— start Extracted entries —
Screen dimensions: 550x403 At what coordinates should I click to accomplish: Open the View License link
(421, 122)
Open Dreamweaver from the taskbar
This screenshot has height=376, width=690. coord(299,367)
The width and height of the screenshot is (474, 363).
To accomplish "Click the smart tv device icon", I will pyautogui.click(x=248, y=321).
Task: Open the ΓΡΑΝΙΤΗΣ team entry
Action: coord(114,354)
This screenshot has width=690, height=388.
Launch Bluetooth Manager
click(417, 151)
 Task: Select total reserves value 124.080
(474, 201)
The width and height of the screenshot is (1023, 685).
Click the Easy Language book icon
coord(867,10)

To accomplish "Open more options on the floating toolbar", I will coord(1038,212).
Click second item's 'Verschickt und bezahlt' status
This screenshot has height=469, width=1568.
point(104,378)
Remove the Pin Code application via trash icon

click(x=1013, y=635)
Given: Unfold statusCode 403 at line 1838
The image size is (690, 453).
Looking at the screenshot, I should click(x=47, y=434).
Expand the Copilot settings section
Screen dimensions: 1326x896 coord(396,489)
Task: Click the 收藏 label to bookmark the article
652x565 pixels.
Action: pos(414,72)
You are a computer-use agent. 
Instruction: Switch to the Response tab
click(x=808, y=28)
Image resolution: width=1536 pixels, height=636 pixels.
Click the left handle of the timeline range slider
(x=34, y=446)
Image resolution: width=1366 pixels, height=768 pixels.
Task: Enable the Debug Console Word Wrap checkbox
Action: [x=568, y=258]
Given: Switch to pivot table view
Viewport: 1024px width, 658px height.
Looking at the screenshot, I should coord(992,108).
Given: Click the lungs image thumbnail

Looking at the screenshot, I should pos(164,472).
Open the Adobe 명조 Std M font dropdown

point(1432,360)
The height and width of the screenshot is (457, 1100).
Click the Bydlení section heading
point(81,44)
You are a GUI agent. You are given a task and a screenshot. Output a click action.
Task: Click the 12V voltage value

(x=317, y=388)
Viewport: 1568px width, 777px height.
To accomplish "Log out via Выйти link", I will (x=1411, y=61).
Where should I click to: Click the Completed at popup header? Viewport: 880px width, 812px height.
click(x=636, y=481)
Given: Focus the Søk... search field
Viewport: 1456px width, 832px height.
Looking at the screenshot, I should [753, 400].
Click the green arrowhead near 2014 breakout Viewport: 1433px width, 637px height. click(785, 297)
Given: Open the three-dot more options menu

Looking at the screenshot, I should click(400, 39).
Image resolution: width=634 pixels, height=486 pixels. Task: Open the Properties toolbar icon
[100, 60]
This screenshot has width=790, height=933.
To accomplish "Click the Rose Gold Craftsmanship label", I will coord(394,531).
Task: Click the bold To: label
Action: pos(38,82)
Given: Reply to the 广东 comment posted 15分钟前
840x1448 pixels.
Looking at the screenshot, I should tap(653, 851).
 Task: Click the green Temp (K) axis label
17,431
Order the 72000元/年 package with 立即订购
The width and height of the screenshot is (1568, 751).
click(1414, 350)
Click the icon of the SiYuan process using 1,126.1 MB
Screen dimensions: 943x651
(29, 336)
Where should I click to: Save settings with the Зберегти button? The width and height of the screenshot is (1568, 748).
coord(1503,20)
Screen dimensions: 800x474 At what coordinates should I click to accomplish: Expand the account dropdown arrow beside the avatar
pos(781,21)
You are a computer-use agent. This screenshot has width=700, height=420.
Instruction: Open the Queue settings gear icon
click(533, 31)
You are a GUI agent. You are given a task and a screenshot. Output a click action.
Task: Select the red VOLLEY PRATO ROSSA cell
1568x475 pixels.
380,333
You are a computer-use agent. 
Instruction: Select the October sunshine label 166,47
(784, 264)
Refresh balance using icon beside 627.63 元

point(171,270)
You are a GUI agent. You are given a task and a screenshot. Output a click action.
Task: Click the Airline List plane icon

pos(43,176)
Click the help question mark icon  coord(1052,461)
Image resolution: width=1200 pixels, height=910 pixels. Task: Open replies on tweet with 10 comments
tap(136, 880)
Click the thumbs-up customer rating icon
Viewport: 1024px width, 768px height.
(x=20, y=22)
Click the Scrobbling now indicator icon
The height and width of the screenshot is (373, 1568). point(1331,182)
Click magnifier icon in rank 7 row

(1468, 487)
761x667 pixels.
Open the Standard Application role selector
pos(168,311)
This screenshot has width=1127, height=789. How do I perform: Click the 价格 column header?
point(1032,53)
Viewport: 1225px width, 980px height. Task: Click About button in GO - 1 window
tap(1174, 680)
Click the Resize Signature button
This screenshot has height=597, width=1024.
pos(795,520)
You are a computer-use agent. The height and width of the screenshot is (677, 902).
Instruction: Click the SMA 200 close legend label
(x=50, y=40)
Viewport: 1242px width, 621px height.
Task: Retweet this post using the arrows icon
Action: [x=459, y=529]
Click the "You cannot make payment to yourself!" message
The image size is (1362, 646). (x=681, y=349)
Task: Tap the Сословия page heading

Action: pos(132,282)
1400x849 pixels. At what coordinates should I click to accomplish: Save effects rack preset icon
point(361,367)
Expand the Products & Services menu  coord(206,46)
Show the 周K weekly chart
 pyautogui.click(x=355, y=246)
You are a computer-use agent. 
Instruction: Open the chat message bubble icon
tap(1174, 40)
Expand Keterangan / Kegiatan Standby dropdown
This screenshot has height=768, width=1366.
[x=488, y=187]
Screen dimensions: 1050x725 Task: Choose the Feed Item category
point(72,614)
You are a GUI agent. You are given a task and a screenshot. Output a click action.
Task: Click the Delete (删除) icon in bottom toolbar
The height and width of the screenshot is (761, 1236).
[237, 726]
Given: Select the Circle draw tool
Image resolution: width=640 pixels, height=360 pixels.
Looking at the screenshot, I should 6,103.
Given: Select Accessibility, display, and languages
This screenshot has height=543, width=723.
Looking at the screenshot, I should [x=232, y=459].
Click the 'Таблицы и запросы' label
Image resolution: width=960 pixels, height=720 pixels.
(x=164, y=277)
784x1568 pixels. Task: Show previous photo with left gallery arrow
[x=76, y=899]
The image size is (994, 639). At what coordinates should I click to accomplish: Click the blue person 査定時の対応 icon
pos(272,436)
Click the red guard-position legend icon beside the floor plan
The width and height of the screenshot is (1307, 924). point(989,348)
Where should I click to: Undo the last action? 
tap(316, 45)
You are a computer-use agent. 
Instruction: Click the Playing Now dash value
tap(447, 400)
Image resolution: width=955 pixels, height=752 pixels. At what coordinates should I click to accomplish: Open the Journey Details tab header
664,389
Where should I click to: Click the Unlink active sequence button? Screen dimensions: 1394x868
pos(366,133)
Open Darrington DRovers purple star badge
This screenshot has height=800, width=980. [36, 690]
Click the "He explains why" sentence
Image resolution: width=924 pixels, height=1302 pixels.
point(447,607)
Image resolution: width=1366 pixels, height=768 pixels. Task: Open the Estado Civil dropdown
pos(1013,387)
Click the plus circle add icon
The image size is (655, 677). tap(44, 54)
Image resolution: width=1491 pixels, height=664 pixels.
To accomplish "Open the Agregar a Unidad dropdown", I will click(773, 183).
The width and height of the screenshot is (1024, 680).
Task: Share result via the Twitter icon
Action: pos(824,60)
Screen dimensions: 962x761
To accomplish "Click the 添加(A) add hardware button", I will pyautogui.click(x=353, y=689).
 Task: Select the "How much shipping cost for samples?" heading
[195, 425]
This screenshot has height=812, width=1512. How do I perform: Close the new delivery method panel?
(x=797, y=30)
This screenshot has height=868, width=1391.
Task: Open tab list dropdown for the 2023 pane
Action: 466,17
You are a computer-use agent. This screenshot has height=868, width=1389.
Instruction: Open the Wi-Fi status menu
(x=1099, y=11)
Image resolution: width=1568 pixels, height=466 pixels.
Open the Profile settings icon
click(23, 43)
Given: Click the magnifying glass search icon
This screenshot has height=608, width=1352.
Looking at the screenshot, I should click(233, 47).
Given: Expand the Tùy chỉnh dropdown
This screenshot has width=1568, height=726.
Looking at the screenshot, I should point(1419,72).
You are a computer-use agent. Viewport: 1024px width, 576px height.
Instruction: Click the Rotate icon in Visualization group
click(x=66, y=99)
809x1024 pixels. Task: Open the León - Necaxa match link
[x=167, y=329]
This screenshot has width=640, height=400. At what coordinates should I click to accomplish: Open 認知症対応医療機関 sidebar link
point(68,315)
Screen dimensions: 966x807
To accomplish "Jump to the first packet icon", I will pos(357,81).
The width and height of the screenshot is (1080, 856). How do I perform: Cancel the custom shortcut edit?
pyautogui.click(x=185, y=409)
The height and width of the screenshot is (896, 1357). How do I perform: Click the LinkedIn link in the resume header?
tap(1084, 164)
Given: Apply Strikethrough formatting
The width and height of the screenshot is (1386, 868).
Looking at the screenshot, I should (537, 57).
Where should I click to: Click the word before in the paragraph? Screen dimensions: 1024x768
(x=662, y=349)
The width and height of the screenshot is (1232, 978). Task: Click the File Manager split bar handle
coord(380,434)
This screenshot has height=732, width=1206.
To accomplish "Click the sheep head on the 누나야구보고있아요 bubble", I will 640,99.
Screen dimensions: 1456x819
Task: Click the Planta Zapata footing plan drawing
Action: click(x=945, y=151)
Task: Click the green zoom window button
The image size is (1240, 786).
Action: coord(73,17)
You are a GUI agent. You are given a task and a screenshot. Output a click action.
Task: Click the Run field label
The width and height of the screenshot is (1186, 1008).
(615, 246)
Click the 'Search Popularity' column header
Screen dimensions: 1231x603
— end Extracted entries —
**Problem statement**
Find each line above that contains the word "Save", and copy every such line in full.

**The answer**
Where should I click to: Save settings with the Зберегти button? The width and height of the screenshot is (1568, 748).
1400x849 pixels. At what coordinates should I click to accomplish: Save effects rack preset icon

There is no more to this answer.